There you go. No need to appreciate the problem or take half a decade to think about where to spend the money.
Fold the first bit of the pull-quote above with the last bit: buy more F-35B (a not insignificant percentage is built by Italian industry) and build carriers/large deck amphibs to fly them off of. Few things are more flexible in the Med.
Get your long range maritime patrol and reconnaissance force back to where it needs to be. The P-8 line is hot. Buy in. Yes, the Airbus A321 MPA if you must, but get them.
You have some of the best designed surface ships on the planet. Just build more.
Submarines? Yes.
Hard problems can be easy if the only hard part is finding the money and the political will to get it. The Italian defense industry produces on a per-capita basis, some of the world’s best product. Italy does not have to import much in kit or ideas. It is all right there.
Just fund it.
Italy will benefit. NATO will benefit. The West will benefit.
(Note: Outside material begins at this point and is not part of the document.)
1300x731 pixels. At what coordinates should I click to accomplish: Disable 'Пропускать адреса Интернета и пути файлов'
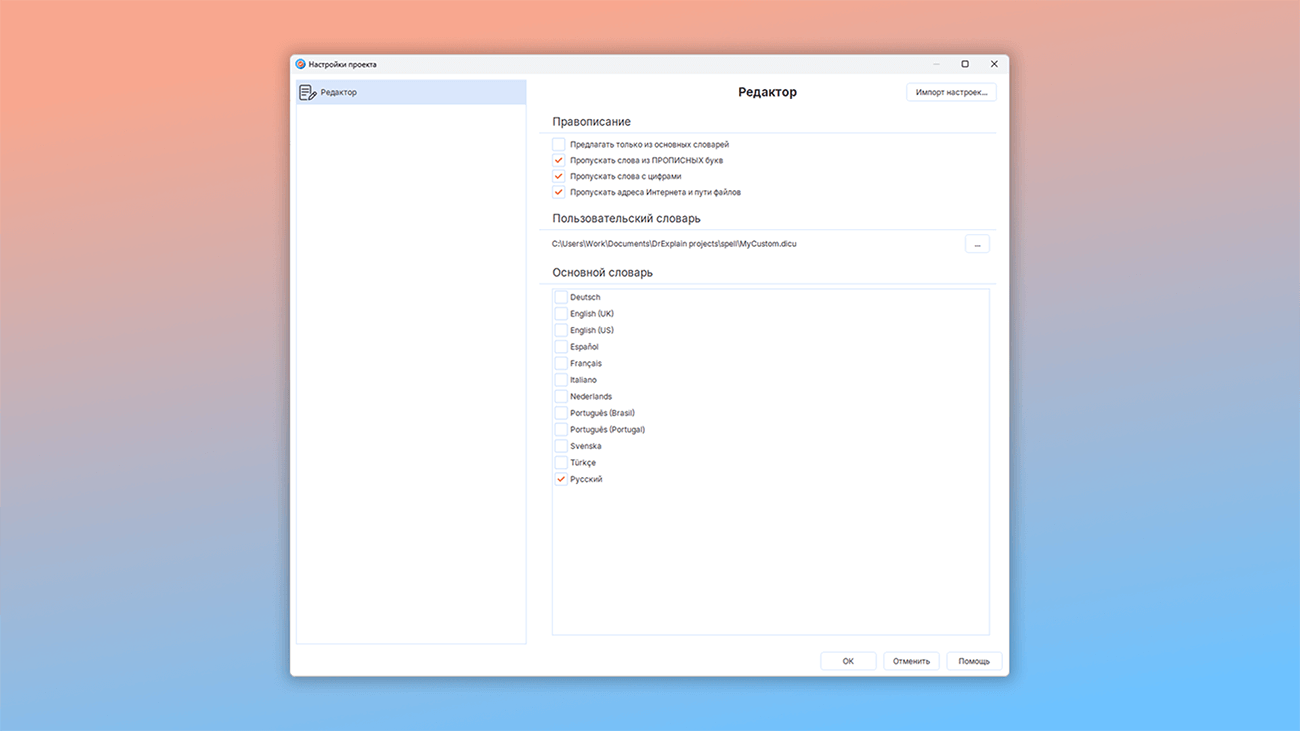(x=559, y=193)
Served two tours in Italy, first was a national tour (CTF-63/COMNAVSURFMED) second a NATO tour with NAVSOUTH--which was the remnant of CINCMED, now under a (part time) Italian 4 star, but most of the staff were UK. Got to appreciate the Italian Navy quite a bit--very professional, but in a more laid back way than we were. Excellent ships.
My take was that the Italian politics were so chaotic that getting any kind of sustained defense commitment out of the government was a minor miracle. It is helpful to remember that there are really three Italys: Rome/Florence. The industrial North, and the South. Of course Sicily is an exception almost everything. Those three have radically different ideas about where resources are to be allocated and who gets to decide that allocation. Overlay that with a score or more of political parties and you can appreciate the problem.
There is also that most Italians have primary allegiance to theit family, second to their village or neighborhood and only lastly to the nation. This makes getting a unified anything agreed upon problematical.
Their Fremm and PPA are top notch and the fact that each is headed toward a beefed up flight II. I also like the Centauro II for the Marines should they ever see a need for their own mobile protected firepower.